KICD
- Spencer, Iowa; United States;
- Frequency: 1240 kHz
- Branding: 1240 KICD

Programming
- Format: News/talk
- Affiliations: ABC News Radio; CBS News Radio; Fox News Radio; Fox Sports Radio; Compass Media Networks; Westwood One; Minnesota Twins; Minnesota Vikings;

Ownership
- Owner: Saga Communications; (Saga Communications of Iowa, LLC);
- Sister stations: KICD-FM; KMRR;

History
- First air date: 1942

Technical information
- Licensing authority: FCC
- Facility ID: 29078
- Class: C
- Power: 1,000 watts unlimited
- Transmitter coordinates: 43°9′57″N 95°8′46″W﻿ / ﻿43.16583°N 95.14611°W
- Translator: 102.5 K273DD (Spencer)

Links
- Public license information: Public file; LMS;
- Webcast: Listen Live
- Website: kicdam.com

= KICD (AM) =

Radio station in Spencer, Iowa

KICD (1240 kHz) is an AM radio station in Spencer, Iowa, United States. The station broadcasts a news/talk format. KICD is owned by Saga Communications as part of its Spencer Radio Group; the license is held by Saga Communications of Iowa, LLC.

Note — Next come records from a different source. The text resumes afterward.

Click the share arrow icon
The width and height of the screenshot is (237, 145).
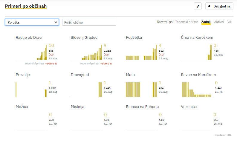pyautogui.click(x=209, y=6)
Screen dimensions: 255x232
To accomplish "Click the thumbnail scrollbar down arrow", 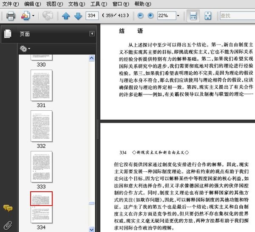I will click(91, 229).
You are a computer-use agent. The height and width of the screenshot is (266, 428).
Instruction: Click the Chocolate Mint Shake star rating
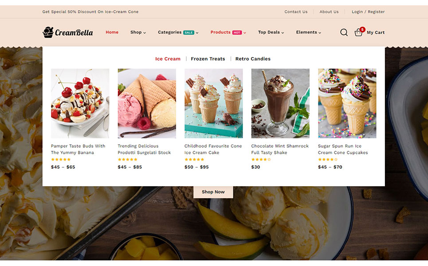tap(261, 159)
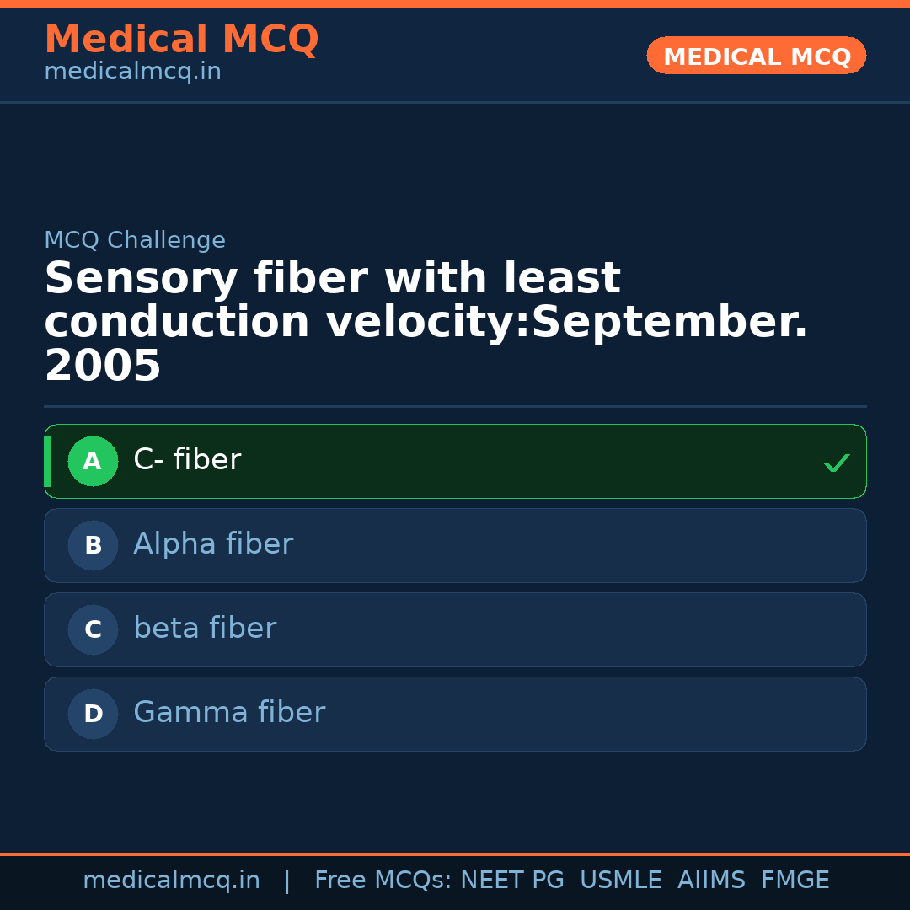Select the Alpha fiber answer option
The width and height of the screenshot is (910, 910).
click(455, 545)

The studio, transmitter and broadcast tower are located on the north side of Spencer along U.S. Route 71. According to the Antenna Structure Registration database, the tower is 120 m tall. The tower is also used by its sister station KICD-FM.

Former logo

==F.M. translator==
On June 29, 2018, KICD began simulcasting on FM translator K273DD/102.5-Spencer.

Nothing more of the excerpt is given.